Private sector development measures, with an application period of five years and subject to modification taking into account the country's economic development (Article 17)

- Authorization for legally constituted companies to deduct from their taxable profits all sums involved in vocational training and job creation (Article 18)

- Temporary exemption on teaching materials and equipment imported within the framework of vocational training programs, during the execution of these programs, in accordance with the provisions of the UDEAC customs code (Article 19). The same applies to any establishment recognized by the State (Article 20)

- Exemption on the contribution of licenses to new legally constituted companies, during the period of their establishment, with the possibility of accelerated depreciation granted by the Ministry of Finance ( Article 23)

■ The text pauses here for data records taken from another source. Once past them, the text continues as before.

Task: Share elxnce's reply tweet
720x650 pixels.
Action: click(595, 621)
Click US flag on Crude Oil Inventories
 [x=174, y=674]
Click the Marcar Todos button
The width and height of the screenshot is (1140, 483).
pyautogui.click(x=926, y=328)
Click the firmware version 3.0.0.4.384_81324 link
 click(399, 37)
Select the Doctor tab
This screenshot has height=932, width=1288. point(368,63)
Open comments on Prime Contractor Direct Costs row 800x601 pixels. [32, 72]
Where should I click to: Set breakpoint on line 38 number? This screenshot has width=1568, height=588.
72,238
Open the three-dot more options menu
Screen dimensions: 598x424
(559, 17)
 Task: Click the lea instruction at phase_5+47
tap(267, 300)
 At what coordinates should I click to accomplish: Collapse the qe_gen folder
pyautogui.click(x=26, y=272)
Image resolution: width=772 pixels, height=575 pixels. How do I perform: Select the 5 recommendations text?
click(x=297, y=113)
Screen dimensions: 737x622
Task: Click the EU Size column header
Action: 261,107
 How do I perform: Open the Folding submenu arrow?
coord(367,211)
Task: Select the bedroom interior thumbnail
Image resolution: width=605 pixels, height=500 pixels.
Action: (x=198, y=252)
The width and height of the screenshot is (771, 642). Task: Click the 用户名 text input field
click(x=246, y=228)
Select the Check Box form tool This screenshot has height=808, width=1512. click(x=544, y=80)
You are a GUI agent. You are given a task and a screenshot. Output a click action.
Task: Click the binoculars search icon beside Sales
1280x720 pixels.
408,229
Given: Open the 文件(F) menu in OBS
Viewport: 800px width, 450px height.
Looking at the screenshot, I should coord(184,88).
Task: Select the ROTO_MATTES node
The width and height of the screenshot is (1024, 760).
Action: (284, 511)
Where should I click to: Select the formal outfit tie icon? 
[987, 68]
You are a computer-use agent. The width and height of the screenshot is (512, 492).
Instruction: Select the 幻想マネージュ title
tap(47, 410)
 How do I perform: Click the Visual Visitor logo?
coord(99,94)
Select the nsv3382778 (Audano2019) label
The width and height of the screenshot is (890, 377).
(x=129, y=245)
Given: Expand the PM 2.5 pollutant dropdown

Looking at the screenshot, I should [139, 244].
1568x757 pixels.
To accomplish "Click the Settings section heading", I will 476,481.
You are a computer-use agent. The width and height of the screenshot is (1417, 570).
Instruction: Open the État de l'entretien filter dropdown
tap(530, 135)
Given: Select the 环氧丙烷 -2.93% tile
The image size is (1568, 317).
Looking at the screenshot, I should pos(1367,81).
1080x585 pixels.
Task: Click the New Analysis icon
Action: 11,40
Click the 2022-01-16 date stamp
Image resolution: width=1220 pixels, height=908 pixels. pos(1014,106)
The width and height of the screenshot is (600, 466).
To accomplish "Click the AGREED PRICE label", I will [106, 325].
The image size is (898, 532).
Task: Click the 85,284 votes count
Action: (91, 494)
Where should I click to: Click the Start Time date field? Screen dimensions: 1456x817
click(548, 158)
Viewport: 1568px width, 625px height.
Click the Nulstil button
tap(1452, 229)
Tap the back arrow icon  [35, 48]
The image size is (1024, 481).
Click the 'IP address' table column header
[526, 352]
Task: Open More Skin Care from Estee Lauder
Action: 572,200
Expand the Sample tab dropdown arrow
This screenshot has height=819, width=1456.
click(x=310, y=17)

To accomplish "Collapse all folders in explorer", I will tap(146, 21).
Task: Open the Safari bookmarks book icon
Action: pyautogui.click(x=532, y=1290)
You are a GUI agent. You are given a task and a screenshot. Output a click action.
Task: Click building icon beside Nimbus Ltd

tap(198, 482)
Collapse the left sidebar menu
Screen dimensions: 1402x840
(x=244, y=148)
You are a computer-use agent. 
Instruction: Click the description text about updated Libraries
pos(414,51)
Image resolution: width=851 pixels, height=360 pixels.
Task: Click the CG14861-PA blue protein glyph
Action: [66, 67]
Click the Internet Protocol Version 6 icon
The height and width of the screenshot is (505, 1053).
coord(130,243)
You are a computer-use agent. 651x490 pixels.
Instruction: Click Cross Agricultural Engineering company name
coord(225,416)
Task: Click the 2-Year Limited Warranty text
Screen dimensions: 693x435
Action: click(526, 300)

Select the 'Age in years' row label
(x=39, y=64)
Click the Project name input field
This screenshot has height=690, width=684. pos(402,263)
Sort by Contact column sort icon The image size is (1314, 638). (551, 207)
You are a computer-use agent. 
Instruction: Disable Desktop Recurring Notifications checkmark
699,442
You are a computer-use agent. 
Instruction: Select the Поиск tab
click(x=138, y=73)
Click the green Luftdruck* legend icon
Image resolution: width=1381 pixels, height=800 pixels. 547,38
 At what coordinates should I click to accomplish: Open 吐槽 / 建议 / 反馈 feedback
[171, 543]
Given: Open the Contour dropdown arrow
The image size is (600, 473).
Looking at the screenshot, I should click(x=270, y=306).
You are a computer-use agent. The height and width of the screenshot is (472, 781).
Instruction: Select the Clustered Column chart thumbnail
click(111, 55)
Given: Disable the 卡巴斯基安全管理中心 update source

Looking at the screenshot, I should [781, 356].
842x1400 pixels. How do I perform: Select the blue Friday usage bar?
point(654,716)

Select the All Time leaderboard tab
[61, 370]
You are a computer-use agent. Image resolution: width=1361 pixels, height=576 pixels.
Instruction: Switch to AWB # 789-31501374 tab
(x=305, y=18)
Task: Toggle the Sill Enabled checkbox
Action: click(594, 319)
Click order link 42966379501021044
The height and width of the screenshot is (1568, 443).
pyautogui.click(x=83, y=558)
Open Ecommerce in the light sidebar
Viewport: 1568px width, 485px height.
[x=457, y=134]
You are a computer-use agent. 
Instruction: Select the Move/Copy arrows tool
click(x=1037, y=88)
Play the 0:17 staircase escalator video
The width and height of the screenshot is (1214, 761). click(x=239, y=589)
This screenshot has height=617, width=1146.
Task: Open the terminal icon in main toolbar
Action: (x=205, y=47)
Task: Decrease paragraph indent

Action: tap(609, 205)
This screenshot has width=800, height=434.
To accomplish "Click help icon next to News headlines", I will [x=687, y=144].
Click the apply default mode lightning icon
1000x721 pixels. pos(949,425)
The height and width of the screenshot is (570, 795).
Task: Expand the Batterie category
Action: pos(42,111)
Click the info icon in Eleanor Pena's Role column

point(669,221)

- Tax exemption on profits intended to be reinvested in the company under the control of the administration; and capital gains realized following a merger of companies (Article 28)

- Exemption from the registration fee on deeds of acquisition of land intended to house companies or allow their extension (Article 29). Article 30 grants the same privilege to contributions to a company, on the occasion of the constitution or increase of capital.

- Special advantages (tax credits and equipment premiums) for companies located in landlocked regions with difficult access to public services, such as energy, telecommunications and infrastructure (Article 21)

- Transfer guarantee capital (Article 25)

- Deduction of the tax base on Industrial and Commercial Profits to promote the restructuring of existing companies. This deduction is an amount equal to 25% of the normal depreciation over the financial year following this restructuring (Article 27).

For investment in certain priority sectors such as tourism and mining, it is planned, at the end of Article 30, specific texts specifying the technical, fiscal and financial conditions.

Good to know, it is expected (Article 36) that an investment promotion agency will be set up very soon, within which a Single Window will be housed, a structure that will facilitate the formalities of business creation for economic promoters. .

Through this framework, the Republic of Chad creates an environment conducive to national and international private investments, thereby positioning it as a crossroads in this matter.